Flecker also laid bare the company’s journey in and out of the Middle East and India, something he pinned on political shifts, economic and safety issues and deemed difficult but necessary to ensure better earnings and a safer operation.
“When you make decisions around growth, it takes a bit of humility to say that we’ve tested that, and it’s not right and make that call to retract and back out, rather than standing your ground and being dogmatic about it,” he said.
He delved into the company’s decision to shelve a move into infrastructure services and maintenance it hoped would enable a foray into lucrative work in WA’s resources industry.
Flecker revealed Multiplex was mid-way through pricing a processing plant for Gina Rinehart-led miner Roy Hill when it retreated following what he described as a boardroom “epiphany” around the same time a rival had encountered issues.
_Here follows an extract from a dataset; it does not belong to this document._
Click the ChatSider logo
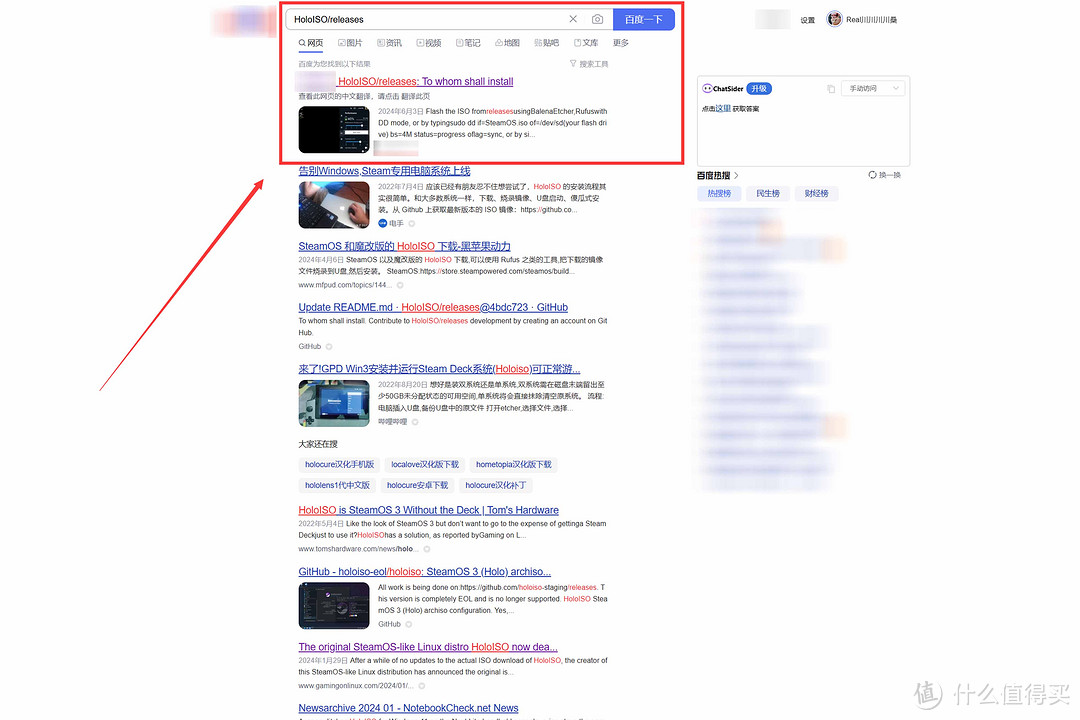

He declined to address that company by name, but appeared to be referring to John Holland’s trouble-plagued move from road and rail to hospital infrastructure.
The Multiplex boss also detailed how the changing climate was altering its operations, from the pricing of contracts amid increasingly volatile weather to ensuring clients had a pathway to lessen the carbon impact of their build.
Flecker couldn’t bring himself to crown one project as his treasured, something he compared to picking a favourite child.
But he had a much easier time isolating what he loves most about his job, which he believes everyone in the Multiplex business can resonate with.
“It’s the feeling of driving down [St Georges Terrace] with the kids in the car and telling them you built that. They think you did it with your own hands and that the blisters are from the bricks you laid building it, and then, they grow up, and they roll their eyes at you,” he told the audience.
“It’s the sense of achievement from that physical legacy in the community in which you operate.
“These are real structures standing there that people are living in and using, and that’s something that really resonates with our staff.”